Begini Penampakan Ramadan 2024!

indotim.net (Jumat, 01 Maret 2024) – Dua lelaki paruh baya keluar masjid bersama setelah menunaikan Salat Isyak berjamaah. Seperti biasa, usai ibadah mereka berbincang sejenak sebelum pulang ke rumah masing-masing. Lelaki berpeci hitam menyampaikan rencana-rencana spesialnya untuk Ramadan 2024. Sementara itu, lelaki berkopiah putih pun tak kalah, ia sudah siap dengan agenda ibadahnya sejak awal bulan suci mulai.
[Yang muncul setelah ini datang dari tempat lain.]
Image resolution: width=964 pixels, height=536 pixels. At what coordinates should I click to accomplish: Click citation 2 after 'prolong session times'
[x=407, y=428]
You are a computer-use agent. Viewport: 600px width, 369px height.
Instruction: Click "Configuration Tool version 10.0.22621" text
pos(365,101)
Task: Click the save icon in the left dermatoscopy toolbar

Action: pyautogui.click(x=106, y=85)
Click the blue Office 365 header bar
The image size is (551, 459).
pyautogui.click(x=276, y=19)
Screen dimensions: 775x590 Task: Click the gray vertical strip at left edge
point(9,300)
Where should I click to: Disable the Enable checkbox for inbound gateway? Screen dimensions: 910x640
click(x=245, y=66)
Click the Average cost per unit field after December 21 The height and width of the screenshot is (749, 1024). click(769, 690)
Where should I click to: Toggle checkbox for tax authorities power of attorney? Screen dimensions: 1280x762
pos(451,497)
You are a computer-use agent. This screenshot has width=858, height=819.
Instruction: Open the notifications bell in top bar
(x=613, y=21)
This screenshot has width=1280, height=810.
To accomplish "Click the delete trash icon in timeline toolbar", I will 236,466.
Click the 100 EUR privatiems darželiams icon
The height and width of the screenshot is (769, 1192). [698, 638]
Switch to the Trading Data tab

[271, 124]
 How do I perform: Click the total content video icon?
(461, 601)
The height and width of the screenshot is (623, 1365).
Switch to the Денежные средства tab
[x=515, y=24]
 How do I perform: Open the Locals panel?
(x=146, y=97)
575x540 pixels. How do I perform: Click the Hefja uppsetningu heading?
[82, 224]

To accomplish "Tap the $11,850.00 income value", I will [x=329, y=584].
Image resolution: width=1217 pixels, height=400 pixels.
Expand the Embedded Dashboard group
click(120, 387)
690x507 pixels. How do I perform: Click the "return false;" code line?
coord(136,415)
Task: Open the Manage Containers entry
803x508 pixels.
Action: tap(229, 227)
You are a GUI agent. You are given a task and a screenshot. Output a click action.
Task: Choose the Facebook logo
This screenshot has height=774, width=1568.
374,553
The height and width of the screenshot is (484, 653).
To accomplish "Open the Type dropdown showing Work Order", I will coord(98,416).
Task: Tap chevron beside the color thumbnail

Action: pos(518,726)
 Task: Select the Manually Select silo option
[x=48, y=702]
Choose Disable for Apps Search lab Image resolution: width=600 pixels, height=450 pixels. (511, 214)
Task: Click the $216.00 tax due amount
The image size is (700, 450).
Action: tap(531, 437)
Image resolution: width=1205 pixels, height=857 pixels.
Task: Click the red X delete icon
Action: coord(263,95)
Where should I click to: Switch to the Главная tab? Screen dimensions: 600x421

Perbincangan terus berlanjut mengenai tanggal 1 Ramadan 1445 H/2024 M. Seorang pria dengan peci hitam mengatakan bahwa menurut kalender rumahnya, 1 Ramadan 1445 H jatuh pada hari Senin, 11 Maret 2024. Namun, seorang pria berkopiah putih menyela, mengingat bahwa menurut kalendernya, 1 Ramadan 1445 H justru jatuh pada hari Selasa, 12 Maret 2024. Mengapa terjadi perbedaan untuk tanggal 1 Ramadan 1445 H? Kedua pria itu saling memandang dengan raut bingung.

Keduanya merasa ada yang tidak beres dan sepakat melanjutkan perbincangan pada malam berikutnya. Agar lebih valid, mereka membawa kalender masing-masing yang terpasang di rumah saat bertemu kembali di teras masjid dengan membawa dua kalender versi berbeda. Mereka membuka kalender bulan Maret 2024 yang sesuai dengan Ramadan 1445 H.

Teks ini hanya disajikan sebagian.